Let's be blunt: Tape doesn't cut the mustard when it comes to e-discovery. While industry experts consider tape a viable alternative for enterprise backup, when it's time to retrieve stored data during litigation proceedings, tape's a no-go.
"You're basically asking for disaster if you rely on backup tapes for long-term preservation of business records and documents for search and retrieval," says Mark Diamond, CEO of IT consultancy Contoural. Very few companies, he says, have the facilities to recover specific items of data from 100 to 2,000 backup tapes -- especially with expensive lawyers waiting in the wings.
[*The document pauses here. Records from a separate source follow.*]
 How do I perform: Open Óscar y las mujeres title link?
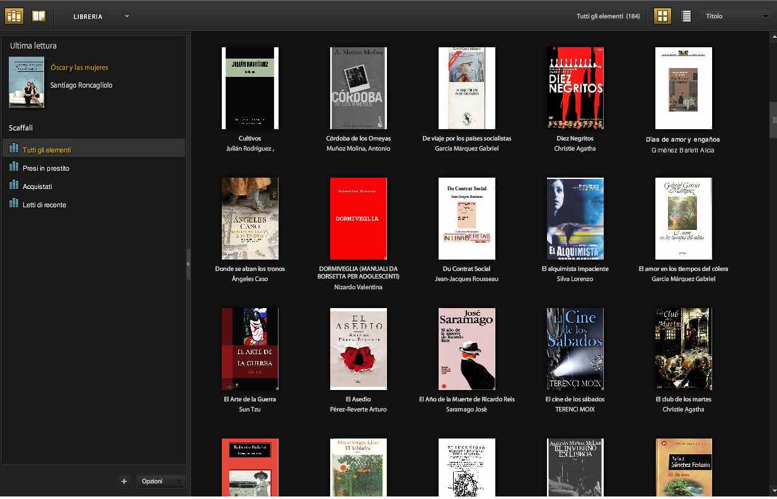coord(79,67)
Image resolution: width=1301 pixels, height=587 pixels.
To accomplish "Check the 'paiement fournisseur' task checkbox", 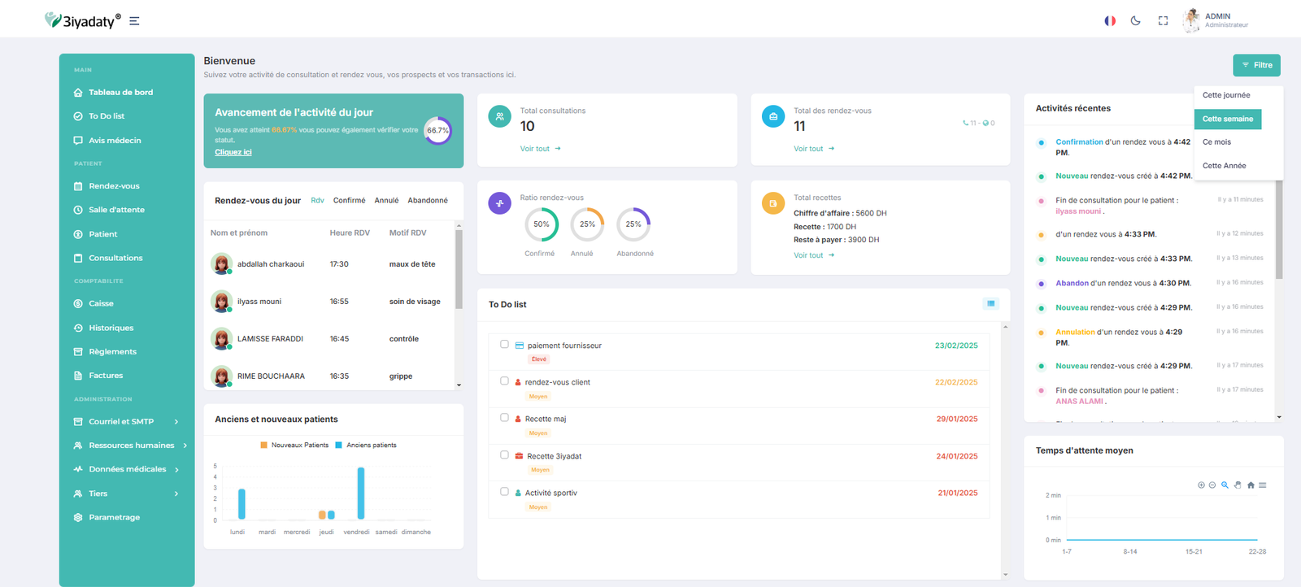I will [504, 345].
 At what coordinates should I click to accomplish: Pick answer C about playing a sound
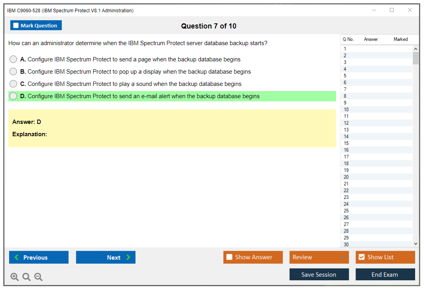coord(13,84)
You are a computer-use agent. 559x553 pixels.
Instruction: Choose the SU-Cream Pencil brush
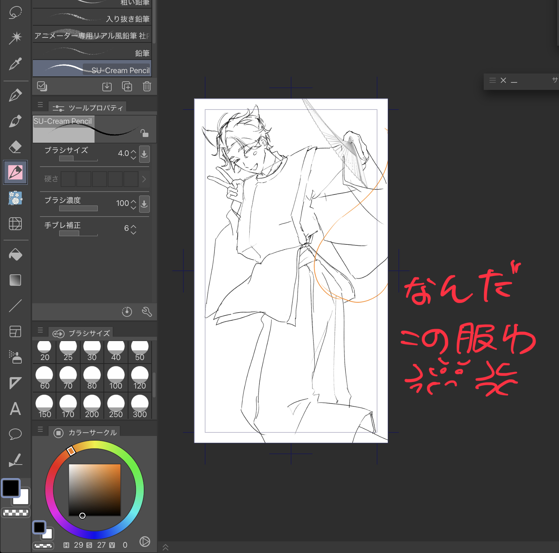point(92,69)
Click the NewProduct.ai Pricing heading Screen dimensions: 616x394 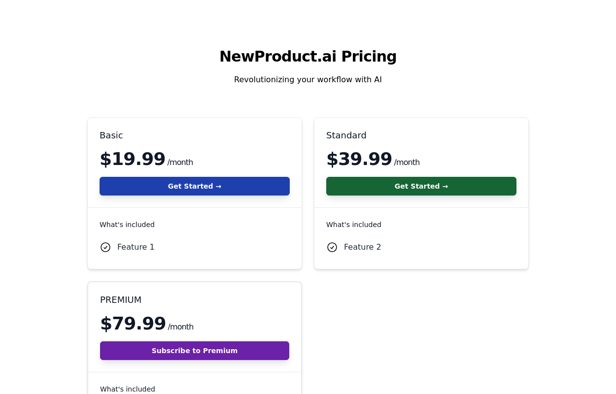pos(308,57)
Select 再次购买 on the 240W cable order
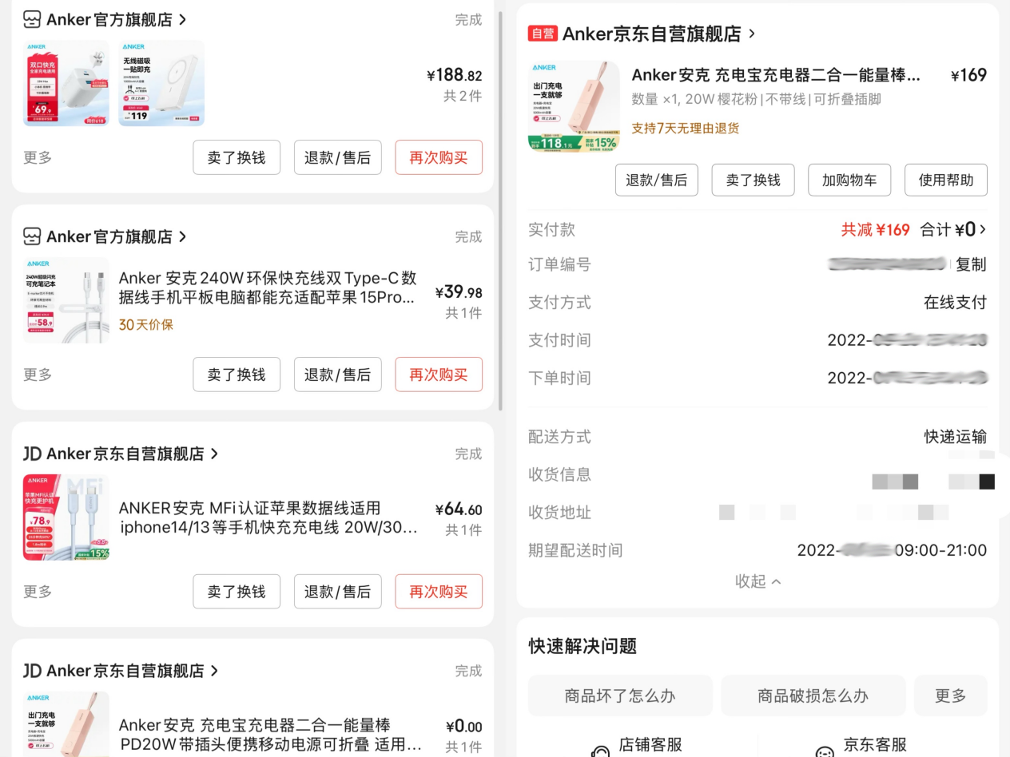The height and width of the screenshot is (757, 1010). 439,374
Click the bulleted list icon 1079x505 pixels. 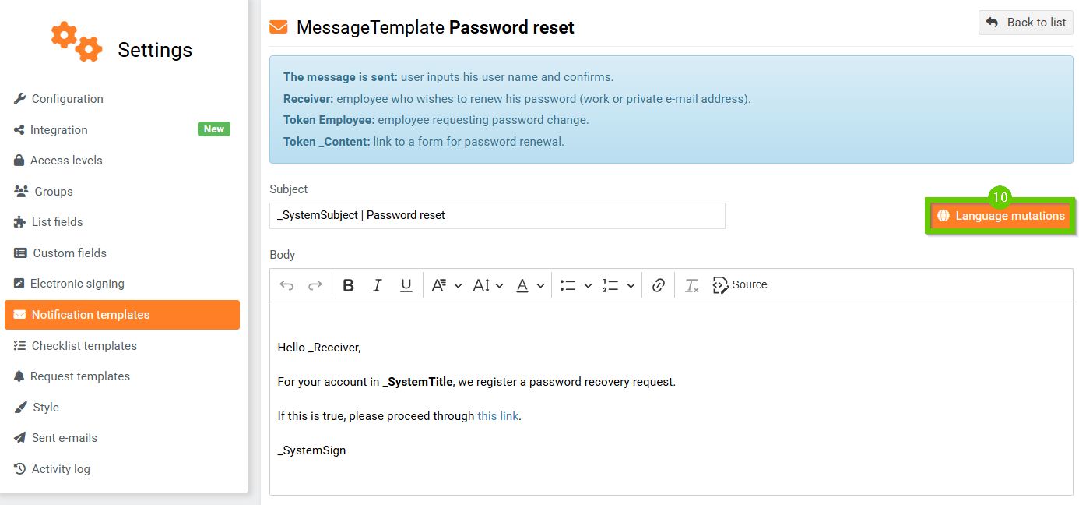568,285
In an effort to avoid the kind of needle-in-the-haystack nightmare the above scenario conjures, organizations are turning to service providers for help. And, in turn, they're getting assistance in moving years' worth of data stored on tape to disk -- or deleting it altogether.
This week, for instance, RenewData, which specializes in legal archiving and e-discovery services, unveiled a Backup Tape Liability Management Service for users nationwide. RenewData loads customers' tapes into drives equipped with software that reads the data, reduces it by file de-duplication (more on that momentarily), and reserves what needs to be saved on disk -- or on tape for disaster recovery purposes only. RenewData will also destroy data that doesn't need to be saved.
If anyone has questions about the methods used to organize and/or destroy data, RenewData will offer court-ready evidence of its methodology and conformance to legal standards. A so-called Media Content Database Report, for instance, can be filed in response to specific aspects of the Federal Rules of Civil Procedure 26(a)(1).